Thursday, May 22, 2008

Changing Focal Point

My younger daughter had a band concert at the high school tonight. Not the honors jazz band, this was the the full school, just sign up for the class, band. While not the worst school band I've ever heard (that would be the middle school band-they sounded like an oompah band in a traffic accident), clearly, the entire audience was there to cheer on their children rather than for any quality of music.

Sitting directly in front of me was a man with 2 small children, I would say the little boy was five or six and the little girl was maybe 3 years old. Before the band started playing they were very squirmy and noisy, but once the lights went down, the father gathered the little girl onto his lap, and put one arm around the little boy. Once or twice I heard a "shushing" or a "please sit still" from the father.

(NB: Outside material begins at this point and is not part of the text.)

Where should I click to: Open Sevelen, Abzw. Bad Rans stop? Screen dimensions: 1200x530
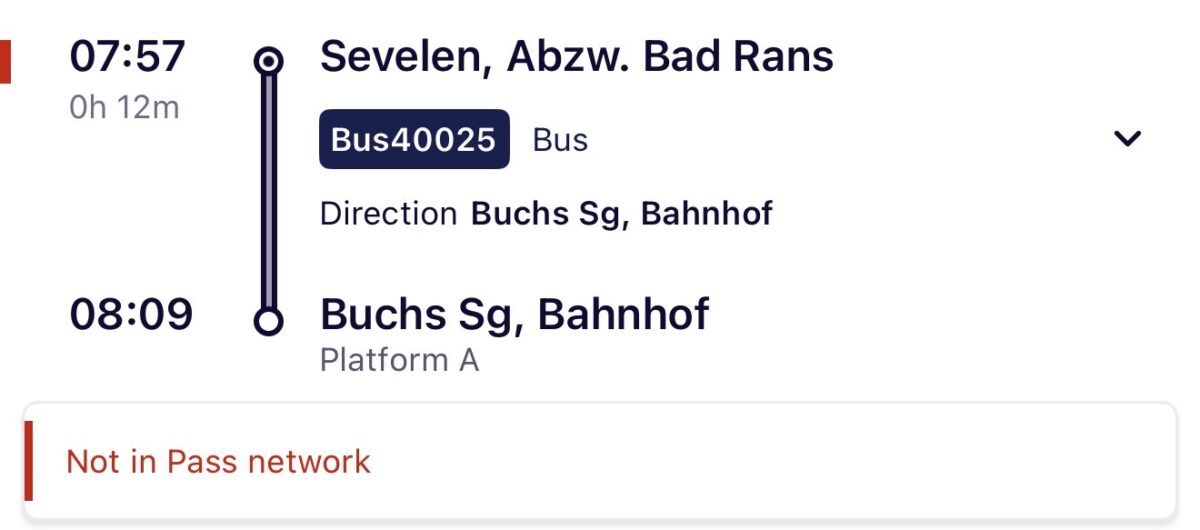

On the other side of the not very full auditorium, there was an other little girl, about four or five years of age. She was sitting at one end of the aisle, while her mother sat at the other end. Through out the first four songs of the concert (the band director is a very kind man, the concert was short, besides, he has a new puppy at home) this little girl was shouting at the top of her lungs. Her mother would (from 15 feet away) shush her, loudly. But didn't do anything else. At the final song, the mother went and picked up her daughter, causing the girl to shriek and cry. Did the mother take the child out? Of course not, if she did that, she would miss her older child playing in the concert, never mind the effect of the misbehaving child on the musicians or the rest of the audience.

Because when my children were young, I tried to be conscientious about proper behavior and not inflicting my children on other people, I was furious at this mother by the end of the concert. As in seeing red, I know my blood pressure is going up, furious.

When the lights came up, at the end of the concert, I said to the father sitting in front of me, "Thank you for having well behaved children." The intense pleasure on the mans face jolted me out of my furor. He said to his children, "did you just hear what the lady said? She said that you were well behaved. I am very proud that you were good enough that someone else noticed, thank you. Should we stop for ice cream on the way home?" Then, of course, there was intense pleasure on the faces of the two children.

I went home (having collected my rather larger child) in the glow of a good mood.